> **Text section**
I was wondering about how long this might take to get into my system to where i feel the full affects of this product. And when I say "effects" I mean, I've struggled with poor concentration/focus/memory/anxiety, and mild depression issues since i could remember. I've been down the medical route as far as treatment goes and the SIDE EFFECTS! from the drugs those doctors gave me were too much to handle. The drugs kicked right in when i needed them but there was always a price to pay when they wore off it seemed. Its been about 6 months since i've been taking any prescription drugs and still don't feel the same.

I've turned to good health, dieting, vitamins, and exercise for the past year but still don't feel like a mentally focused individual-like I should feel.

Not too long ago I read an article on a psychiatrist that CURED a patient with schizophrenia through DIETING and VITAMINS, and now his patient went on to becoming a teacher and getting his masters degree or some crap. In reading that article I thought for sure eating right and taking vitamins would help my anxiety and add/adhd or whatever the hell... what are your personal/professional thoughts on the subject, and multi-vitamin in the link listed above ???

email me- saavedraguitar@yahoo.com

November 15, 2011 - 10:00pm
EmpowHER Guest
Anonymous (reply to Anonymous)

I know this is a while back but if you see this, I hope it helps.

I've suffered from depression and anxiety for a long time and I think treatment does work for a lot of people but it shouldn't be the FIRST option. Exercise, diet etc all help as they help to balance the chemical imbalances that may be present. Some are physical (i.e just there), others are dietary or caused psychologically.

The way I beat it and handle any episodes I have was by learning about body language, studying people that I admire and are confident and learning their postures, gestures, modelling behaviour of theirs that I really liked that would make me feel confident. I used Robert Downey Jr, Derren Brown, David Tennant, Benedict Cumberbatch and others. I'm not saying pretend to be these people but take on aspects of heroes you have that you would like to have and model them. Learn about social dynamics and the way we interact on a metasocial level. I.e learn about status, small gestures, good language. It takes a bit to make it feel more natural, at first it will feel very forced but you get great benefits from it.
Body language is more important than you realise, changing it can change almost everything. Of course it's not permanent and not a complete strategy alone but learning about it is a powerful weapon against both anxiety and depression. Think of it as a gun, it's a great tool but it needs ammo.

> **Listed records**
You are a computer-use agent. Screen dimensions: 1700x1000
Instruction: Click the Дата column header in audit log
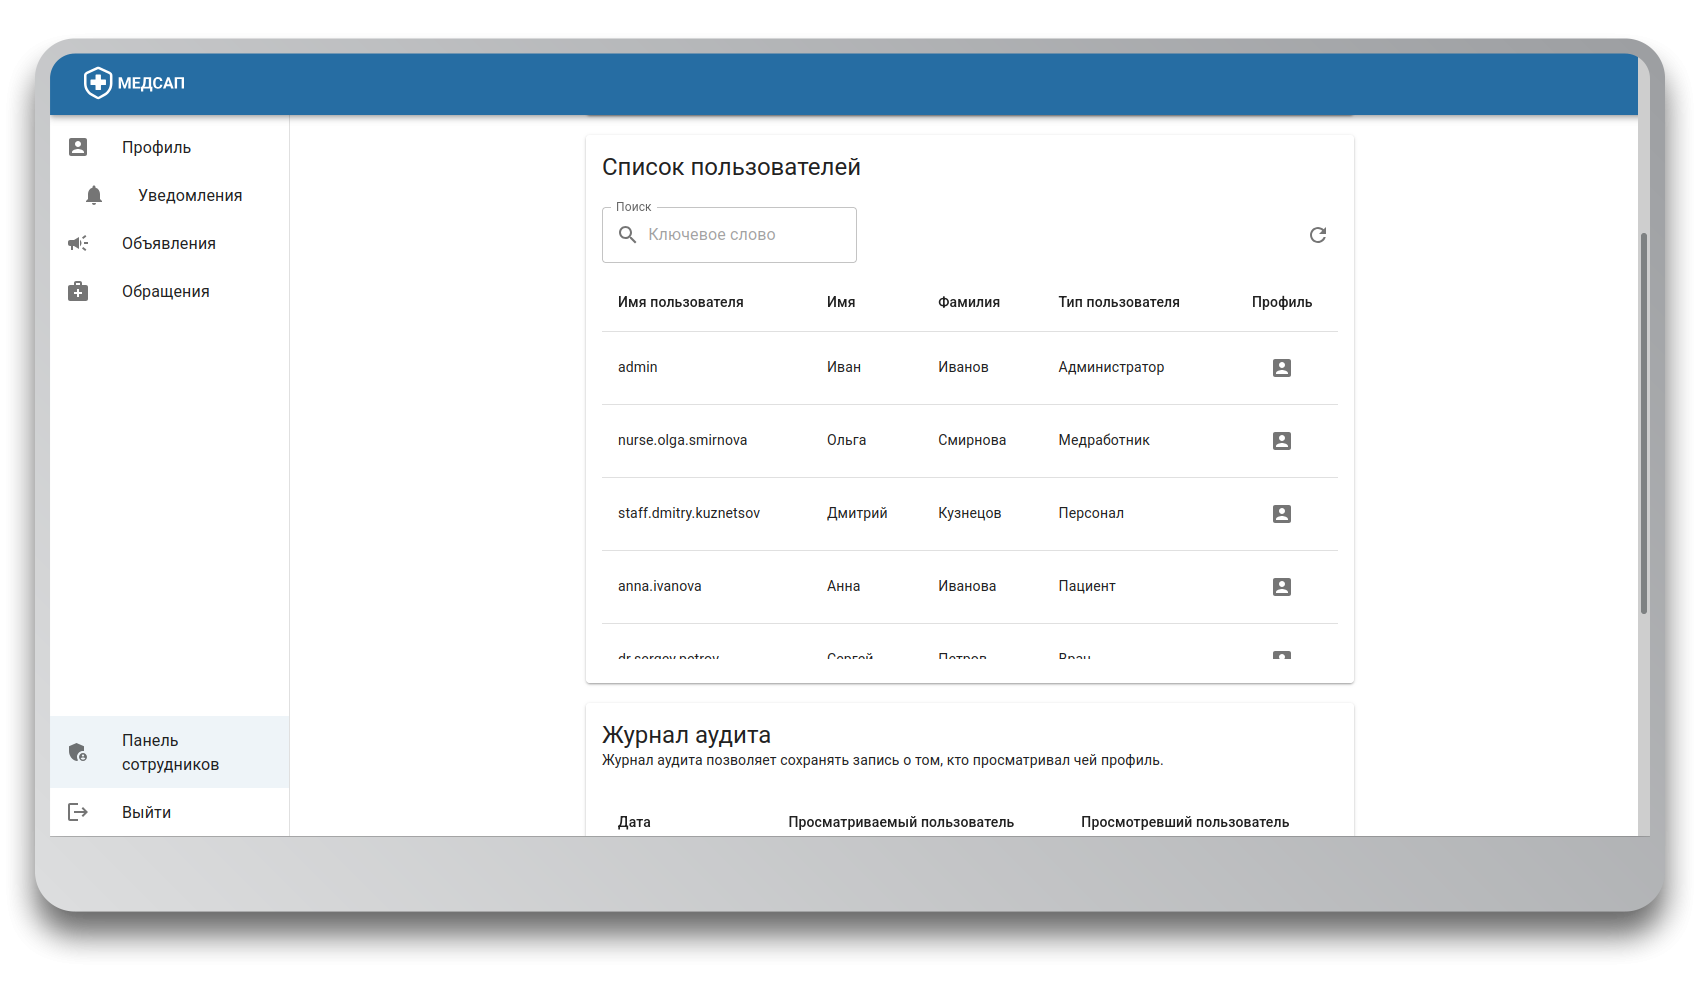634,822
* * *
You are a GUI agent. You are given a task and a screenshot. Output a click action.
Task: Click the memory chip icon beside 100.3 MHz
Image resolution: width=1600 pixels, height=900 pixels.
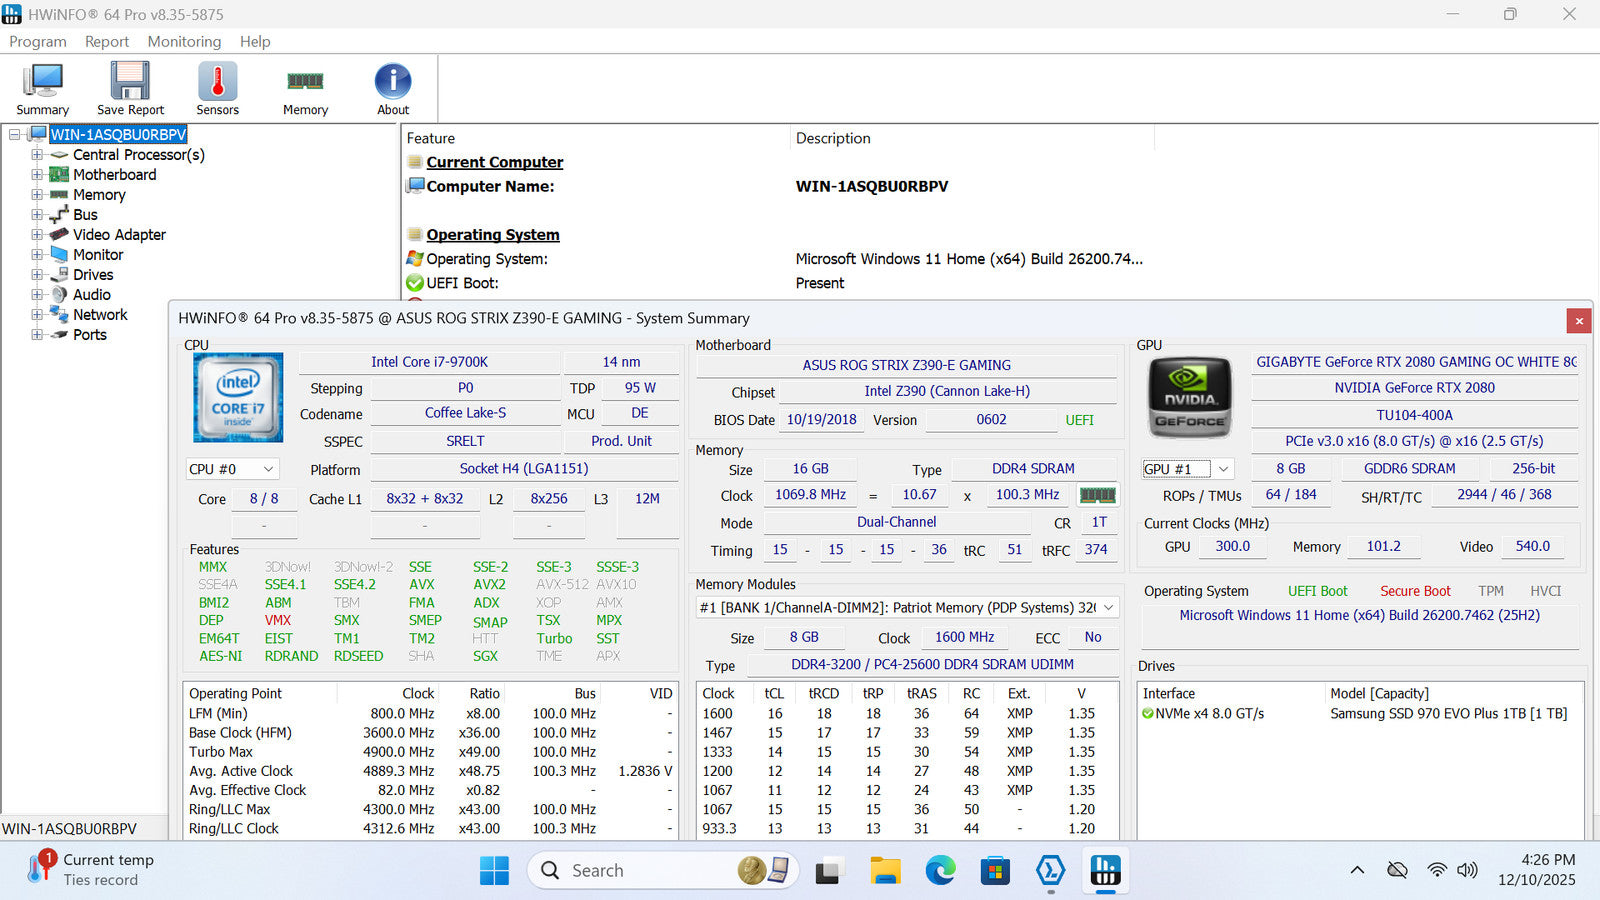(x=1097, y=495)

> **Problems to solve**
A. Translate this sentence from the discussion on anxiety and depression into Spanish: "Body language is more important than you realise, changing it can change almost everything."
B. In the discussion on anxiety and depression, how long has the first writer gone without taking any prescription drugs?
C. Extend the discussion on anxiety and depression, starting right after its final sentence.

> **Answers to this exercise**
A. El lenguaje corporal es más importante de lo que crees; cambiarlo puede cambiar casi todo.

B. About 6 months.

C.
Take note of the way you talk to yourself internally and stop and study ANY negative thoughts such as: I can't...I hate...I wish...I don't. You say these things to yourself a lot (lots of people do) but if you take them apart and ask yourself: Why can't I...? What if I tried...? Maybe if I asked...? Who can help me with this? What do I need in order to be able...?
Asking yourself better questions, especially ones that assume that you can do X, Y or Z, you can find yourself with answers and solutions that weren't there when you just said: I can't do it or something like that. Seriously, this will tackle a lot of subconscious patterns and thoughts you have. It really helped me a lot.

Your diet and sleep pattern will make a big difference. I know I'm having an episode or about to if my sleep starts going or I stop eating as well. No matter how confident I am, sleep and good food are the fuel for dealing with anxiety and it nearly always comes back if I ignore it.

Lastly, I'd say treatment is very helpful and has direct effects but it can also have nasty side effects or be overkill for some patients. I think it really depends on the issues involved, the physical problems involved and other genetic factors. That said, I think treatment is a last resort when nothing else can help or the physical/genetic factors are too strong and should not be a blanket treatment for all depression/anxiety. It's too prevalent and it's damaging.

-Experience: 4 years confidence coaching. Also trying to get body language taught in schools to help students have better social skills and more confidence.